I’ve always held a fascination for the circus. I wanted to run away to one when I was a kid – it was a toss up between becoming a trick rider or a lion tamer. When I joined a circus as a young adult I became an acrobat for a time and it was a lot of fun. Needless to say when I saw The Final Confessions of Mabel Stark by journalist Robert Hough, I HAD to read it, and I wasn’t disappointed.
If I stop to describe exactly how scared I was every time something scary happens, we’ll be here for the next ten years. So do me a favour. At parts like this imagine how you’d’ve felt, and we’ll both do fine.
Hough scoured the archives for information about Stark and built a fictional story around the facts he discovered, draughting a novel that serves as a fictional suicide note.
There ain’t a problem on this great green earth helped by feeling sorry for yourself.
Born Mary Haynie, we meet Stark when she was a nurse in Louisville. She soon found herself on the other side of the ward after being institutionalised in a psychiatric hospital for rebelling against her husband (as was common in the day). After a psychiatrist got a crush on her and and helped her escape, she fled to Tennessee and became Little Egypt, a belly dancer with the Great Parker Carnival. She was rescued from dancing by circus owner AL G. Barnes at 23 and learnt to work with tigers from the shows animal trainer who fell for her. The story follows Mabel’s rise to fame with her Bengal tiger Rajah who she raises from a cub.
We all have our battle scars, Kentucky. The ones who wear them on the outside are just a little more honest about it, that’s all.

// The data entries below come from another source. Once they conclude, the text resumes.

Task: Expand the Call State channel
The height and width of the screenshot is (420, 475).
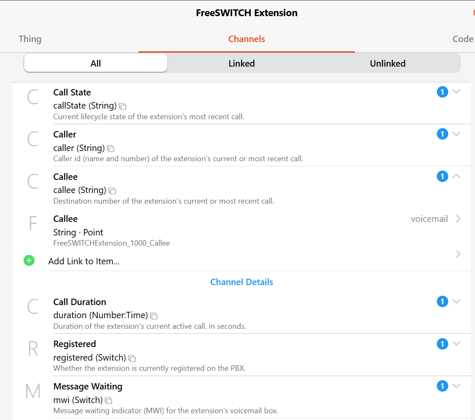Action: [x=456, y=92]
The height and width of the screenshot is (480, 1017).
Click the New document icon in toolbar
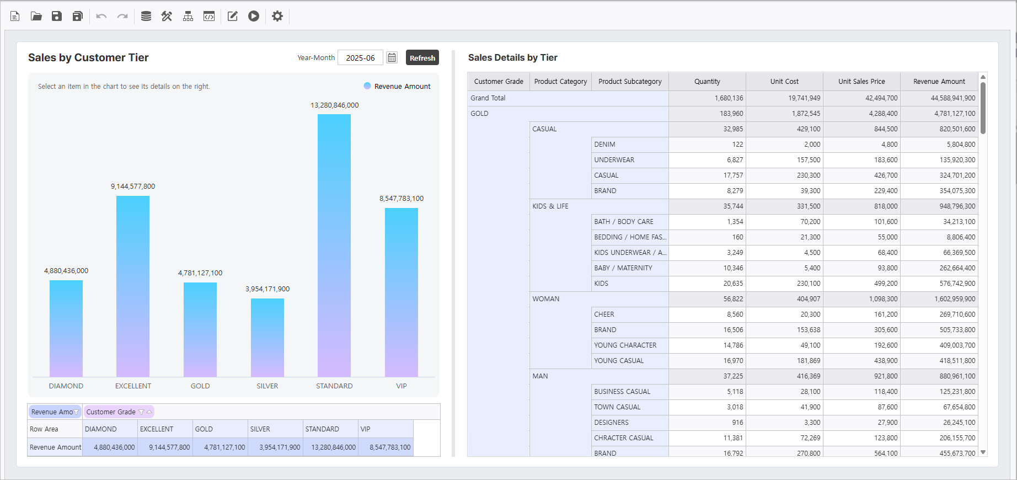[15, 16]
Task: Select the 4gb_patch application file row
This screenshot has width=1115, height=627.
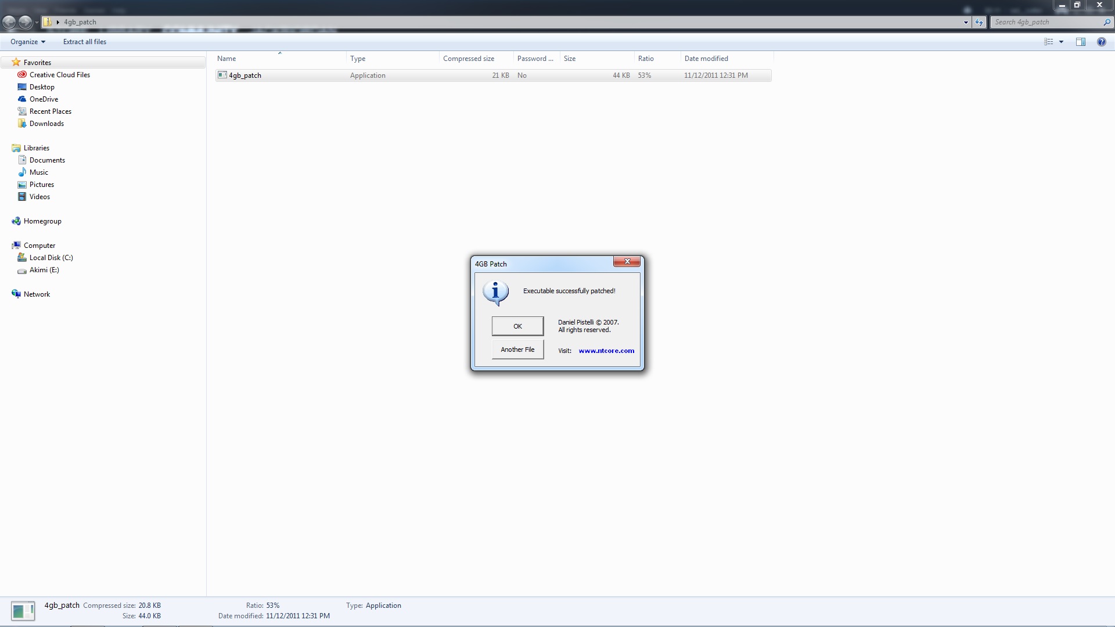Action: [245, 75]
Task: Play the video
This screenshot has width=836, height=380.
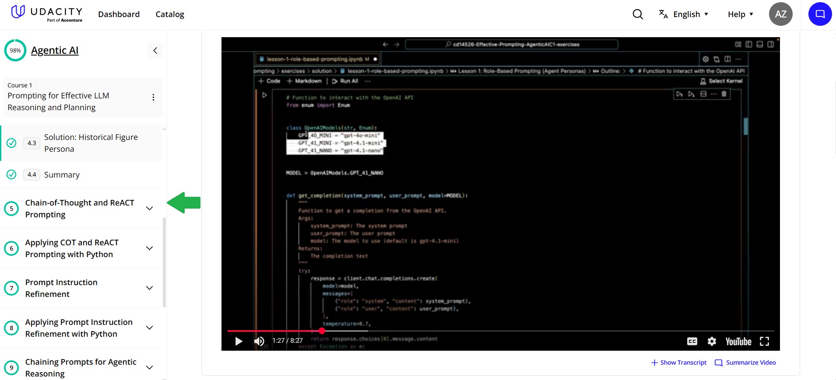Action: 239,341
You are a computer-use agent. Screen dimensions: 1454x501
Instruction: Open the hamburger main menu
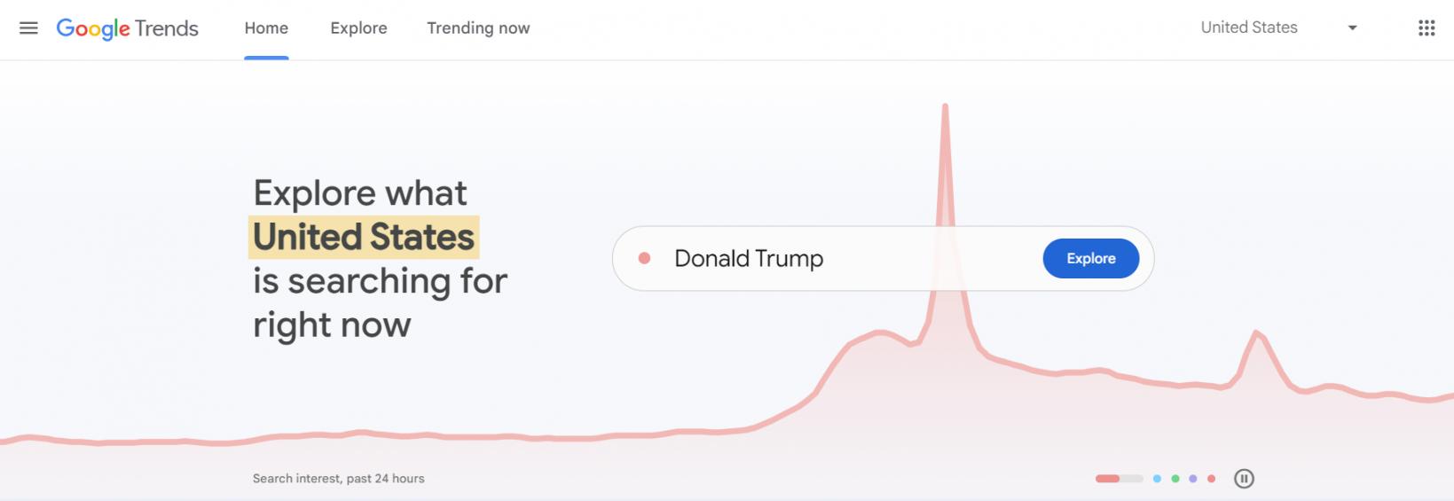(x=28, y=27)
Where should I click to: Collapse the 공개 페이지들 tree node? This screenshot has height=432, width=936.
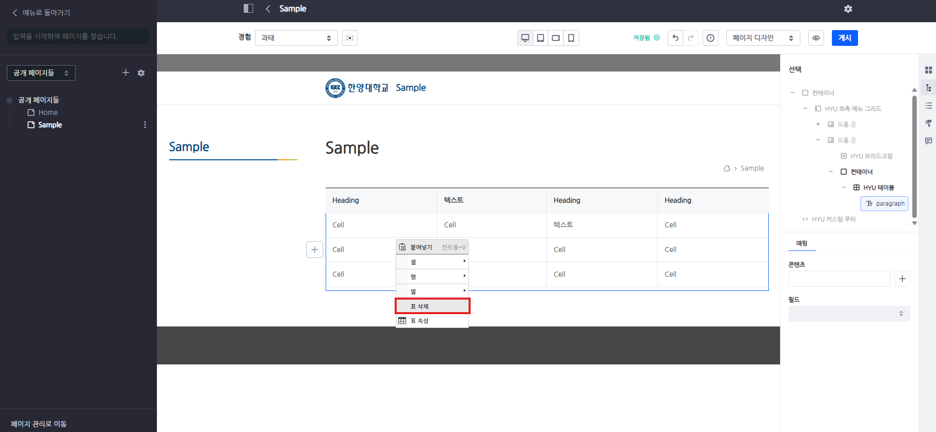coord(9,100)
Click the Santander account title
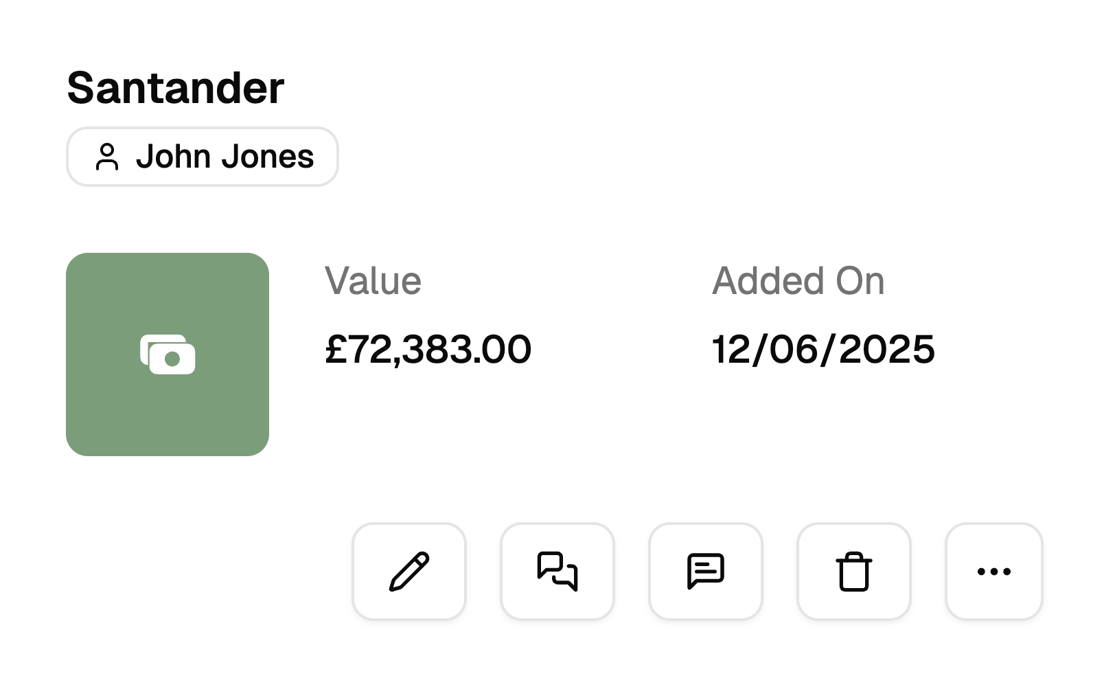 point(176,88)

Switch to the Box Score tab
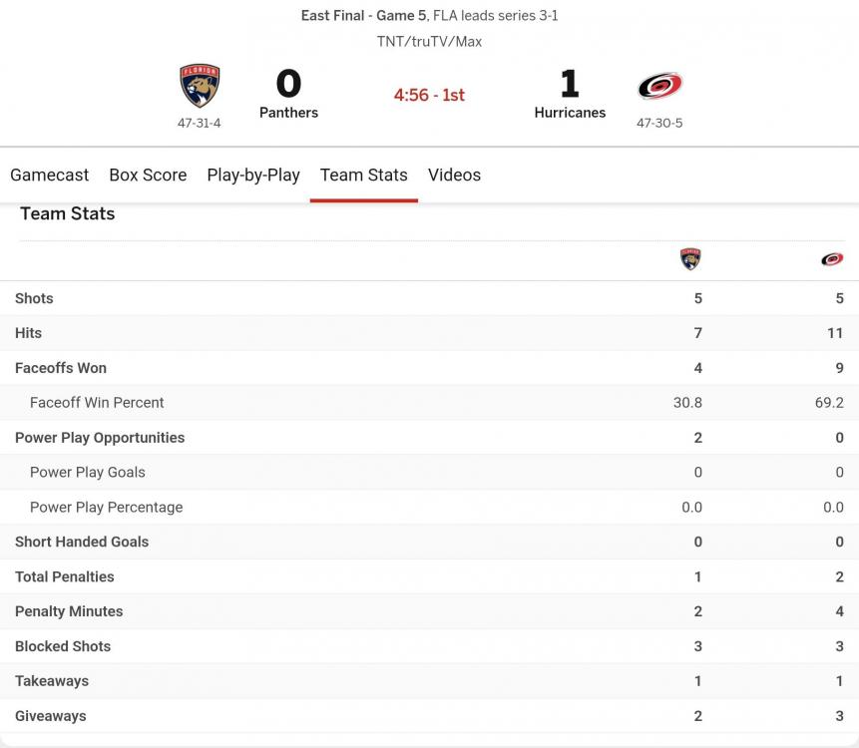148,175
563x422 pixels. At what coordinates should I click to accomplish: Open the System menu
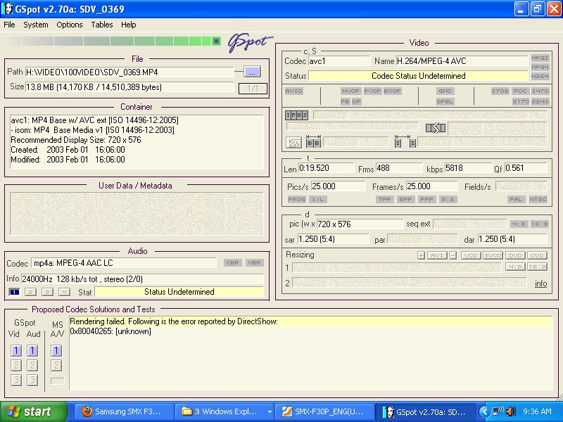point(36,25)
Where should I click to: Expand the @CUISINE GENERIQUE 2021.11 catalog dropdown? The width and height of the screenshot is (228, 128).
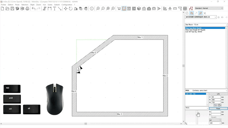coord(201,17)
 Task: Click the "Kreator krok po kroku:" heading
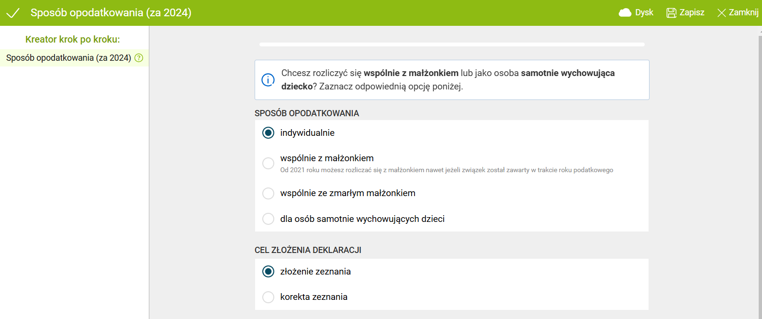(73, 39)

Mabel was one of the most famous tiger trainers in history, doing manoeuvres that no one thought possible. She was the finale act during the heyday of the Ringling brothers circus in the 1920s and 30s, then committed suicide after being forcibly retired as she was turning 80 in 1968.
The character of Mabel is straight talking, sassy and opinionated about life, tigers and her many husbands. Her brutally honest confessions told with a wry sense of humour are compelling, as is her determination and survival instinct. It’s a rip roaring tale and I’m sure you’ll enjoy the ride if you get on board.